To be done
a - In the blog post, how many days overdue must a book be before the library marks it as lost and bills the patron?
b - From the blog post, reproduce word for word the passage that begins with "I mean, everybody" and ends with "of useful tricks.".

Reading passage
----------------
Working Around (and around and around)

      3 Comments on Working Around (and around and around)

Your Humble Blogger works with data.

I mean, everybody does, if you think about it, right? Because everything is a datum, and the plural of datum is data. Or something. Anyway, what is actually true is that YHB has some skills in getting data into systems and out again. I’m not a true data jockey, but most of the work I’ve been paid for over the last twenty years or so has involved databases of some kind, and most often I have been working alongside and for people who don’t really get databases, or data at all, really, so I have picked up a lot of useful tricks.

This is unfortunate in many ways.

Oh, it’s not so terribly bad to have the ability to write a report and see whether the report is telling you what it’s telling you it’s telling you. On the other hand, my experience has led me to think almost entirely in terms of workarounds. And while workarounds are useful, and get things done, they also tend to inhibit good data management.

Here, let’s talk specifics. You know how YHB’s employer has gone with a new, brand-new, open-source, southern-hemisphere ILS, and how that has worked out to be very very interesting for all concerned? Well, for two or three months in there, we simply did not bill for missing books. And I’ll go back a bit and talk about our policy—when a book is overdue 45 days, we mark it as lost and bill the patron. If the book is returned later, we credit out a chunk of that bill. That bill is sent through the Bursar’s Office of the University, which means for a student, no course credit, transcripts, a diploma, whatever. It’s our little way of getting attention.
----------------
Extracted data
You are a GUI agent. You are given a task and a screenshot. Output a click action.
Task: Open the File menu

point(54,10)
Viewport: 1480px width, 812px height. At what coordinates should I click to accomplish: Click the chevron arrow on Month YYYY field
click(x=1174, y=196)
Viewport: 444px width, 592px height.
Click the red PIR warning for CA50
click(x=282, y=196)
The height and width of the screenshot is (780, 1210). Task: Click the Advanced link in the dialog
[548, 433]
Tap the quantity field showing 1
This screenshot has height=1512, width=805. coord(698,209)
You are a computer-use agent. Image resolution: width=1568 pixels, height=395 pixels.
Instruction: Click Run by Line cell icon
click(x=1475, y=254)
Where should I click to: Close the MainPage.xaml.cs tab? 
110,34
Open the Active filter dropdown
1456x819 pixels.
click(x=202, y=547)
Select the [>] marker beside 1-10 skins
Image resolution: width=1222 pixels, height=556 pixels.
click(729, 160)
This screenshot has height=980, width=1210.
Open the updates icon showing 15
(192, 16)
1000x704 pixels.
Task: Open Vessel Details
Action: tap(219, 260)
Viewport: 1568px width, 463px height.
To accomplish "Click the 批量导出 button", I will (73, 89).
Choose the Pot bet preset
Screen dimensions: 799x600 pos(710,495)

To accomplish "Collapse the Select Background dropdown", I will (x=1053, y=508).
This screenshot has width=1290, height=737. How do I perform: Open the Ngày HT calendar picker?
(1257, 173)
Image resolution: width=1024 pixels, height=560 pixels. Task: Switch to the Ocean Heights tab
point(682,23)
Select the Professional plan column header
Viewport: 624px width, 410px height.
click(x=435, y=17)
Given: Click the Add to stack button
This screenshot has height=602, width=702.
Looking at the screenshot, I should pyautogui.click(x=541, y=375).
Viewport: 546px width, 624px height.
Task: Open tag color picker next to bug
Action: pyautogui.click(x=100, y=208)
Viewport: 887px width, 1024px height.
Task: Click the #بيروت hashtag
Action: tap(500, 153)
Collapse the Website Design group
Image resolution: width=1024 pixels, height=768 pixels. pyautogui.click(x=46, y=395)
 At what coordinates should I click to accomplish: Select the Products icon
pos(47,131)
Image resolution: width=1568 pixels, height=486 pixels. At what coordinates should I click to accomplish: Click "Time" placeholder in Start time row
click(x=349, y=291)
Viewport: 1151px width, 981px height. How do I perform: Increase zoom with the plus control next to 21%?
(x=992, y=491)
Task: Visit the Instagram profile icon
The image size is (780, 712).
----------------
Replies
a - 45 days

b -
I mean, everybody does, if you think about it, right? Because everything is a datum, and the plural of datum is data. Or something. Anyway, what is actually true is that YHB has some skills in getting data into systems and out again. I’m not a true data jockey, but most of the work I’ve been paid for over the last twenty years or so has involved databases of some kind, and most often I have been working alongside and for people who don’t really get databases, or data at all, really, so I have picked up a lot of useful tricks.